= Beginning of Section =

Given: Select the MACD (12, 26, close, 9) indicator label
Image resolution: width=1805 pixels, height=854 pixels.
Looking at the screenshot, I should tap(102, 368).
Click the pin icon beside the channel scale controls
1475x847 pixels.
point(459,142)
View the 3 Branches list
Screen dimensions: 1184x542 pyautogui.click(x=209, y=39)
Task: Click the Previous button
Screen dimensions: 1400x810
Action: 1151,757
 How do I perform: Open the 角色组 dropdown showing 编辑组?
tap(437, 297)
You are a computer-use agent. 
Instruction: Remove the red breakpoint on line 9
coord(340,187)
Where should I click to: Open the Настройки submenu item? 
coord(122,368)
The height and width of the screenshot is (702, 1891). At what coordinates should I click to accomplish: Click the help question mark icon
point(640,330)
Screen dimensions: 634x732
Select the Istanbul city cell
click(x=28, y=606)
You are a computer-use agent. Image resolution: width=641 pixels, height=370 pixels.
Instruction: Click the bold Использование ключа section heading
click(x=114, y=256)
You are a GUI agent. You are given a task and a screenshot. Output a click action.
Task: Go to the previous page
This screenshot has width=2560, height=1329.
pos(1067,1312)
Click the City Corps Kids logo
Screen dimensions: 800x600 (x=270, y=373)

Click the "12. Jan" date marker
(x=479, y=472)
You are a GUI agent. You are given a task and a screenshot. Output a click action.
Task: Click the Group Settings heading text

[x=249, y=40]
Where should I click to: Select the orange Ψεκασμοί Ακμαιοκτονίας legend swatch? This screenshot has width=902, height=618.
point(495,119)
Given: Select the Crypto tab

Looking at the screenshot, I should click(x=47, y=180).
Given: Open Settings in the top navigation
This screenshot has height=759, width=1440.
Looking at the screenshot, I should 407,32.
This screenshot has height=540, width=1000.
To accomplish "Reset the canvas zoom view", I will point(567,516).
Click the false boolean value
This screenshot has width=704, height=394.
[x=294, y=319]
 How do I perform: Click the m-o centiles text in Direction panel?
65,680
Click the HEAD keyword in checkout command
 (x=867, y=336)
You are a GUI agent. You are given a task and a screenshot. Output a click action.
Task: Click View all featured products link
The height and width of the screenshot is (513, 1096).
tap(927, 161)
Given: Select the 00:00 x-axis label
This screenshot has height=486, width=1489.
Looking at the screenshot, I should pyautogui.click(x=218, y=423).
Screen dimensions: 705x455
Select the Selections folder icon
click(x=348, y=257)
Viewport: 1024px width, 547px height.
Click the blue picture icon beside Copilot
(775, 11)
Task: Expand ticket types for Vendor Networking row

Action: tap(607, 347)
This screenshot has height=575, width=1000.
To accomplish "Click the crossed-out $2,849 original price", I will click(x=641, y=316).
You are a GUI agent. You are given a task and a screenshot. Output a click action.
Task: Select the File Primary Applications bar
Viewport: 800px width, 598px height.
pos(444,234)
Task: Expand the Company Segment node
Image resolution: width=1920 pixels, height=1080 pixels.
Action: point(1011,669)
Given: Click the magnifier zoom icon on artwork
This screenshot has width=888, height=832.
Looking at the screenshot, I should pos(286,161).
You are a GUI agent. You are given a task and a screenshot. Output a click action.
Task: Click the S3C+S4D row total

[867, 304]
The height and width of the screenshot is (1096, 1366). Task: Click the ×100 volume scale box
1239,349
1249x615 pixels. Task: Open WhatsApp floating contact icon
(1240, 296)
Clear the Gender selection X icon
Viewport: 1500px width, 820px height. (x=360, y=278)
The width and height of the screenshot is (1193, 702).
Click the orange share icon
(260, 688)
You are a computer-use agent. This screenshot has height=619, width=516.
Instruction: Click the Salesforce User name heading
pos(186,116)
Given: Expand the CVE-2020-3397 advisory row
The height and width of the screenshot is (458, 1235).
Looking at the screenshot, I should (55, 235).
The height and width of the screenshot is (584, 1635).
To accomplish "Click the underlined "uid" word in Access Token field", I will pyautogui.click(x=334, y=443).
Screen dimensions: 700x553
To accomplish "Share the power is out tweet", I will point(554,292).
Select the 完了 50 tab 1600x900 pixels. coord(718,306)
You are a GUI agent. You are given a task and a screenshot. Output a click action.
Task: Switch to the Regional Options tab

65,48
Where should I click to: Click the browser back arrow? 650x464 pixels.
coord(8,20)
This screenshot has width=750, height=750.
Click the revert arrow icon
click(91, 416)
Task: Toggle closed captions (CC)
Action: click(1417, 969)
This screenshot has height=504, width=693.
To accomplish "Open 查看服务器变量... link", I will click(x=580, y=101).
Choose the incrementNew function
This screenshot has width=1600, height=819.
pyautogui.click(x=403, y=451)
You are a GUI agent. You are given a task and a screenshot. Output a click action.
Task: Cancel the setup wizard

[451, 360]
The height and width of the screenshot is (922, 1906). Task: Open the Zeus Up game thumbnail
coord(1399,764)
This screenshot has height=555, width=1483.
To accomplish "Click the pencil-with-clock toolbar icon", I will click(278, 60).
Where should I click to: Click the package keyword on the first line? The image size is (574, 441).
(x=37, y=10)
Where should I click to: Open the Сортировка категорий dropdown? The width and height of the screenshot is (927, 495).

= End of Section =

Requirement
Find the line with "Given: Select the Crypto tab" in the entries above. Retype it and each line after it, exactly, through the line with "This screenshot has height=540, width=1000.", and stop there.

Answer below
Given: Select the Crypto tab

Looking at the screenshot, I should click(x=47, y=180).
Given: Open Settings in the top navigation
This screenshot has height=759, width=1440.
Looking at the screenshot, I should 407,32.
This screenshot has height=540, width=1000.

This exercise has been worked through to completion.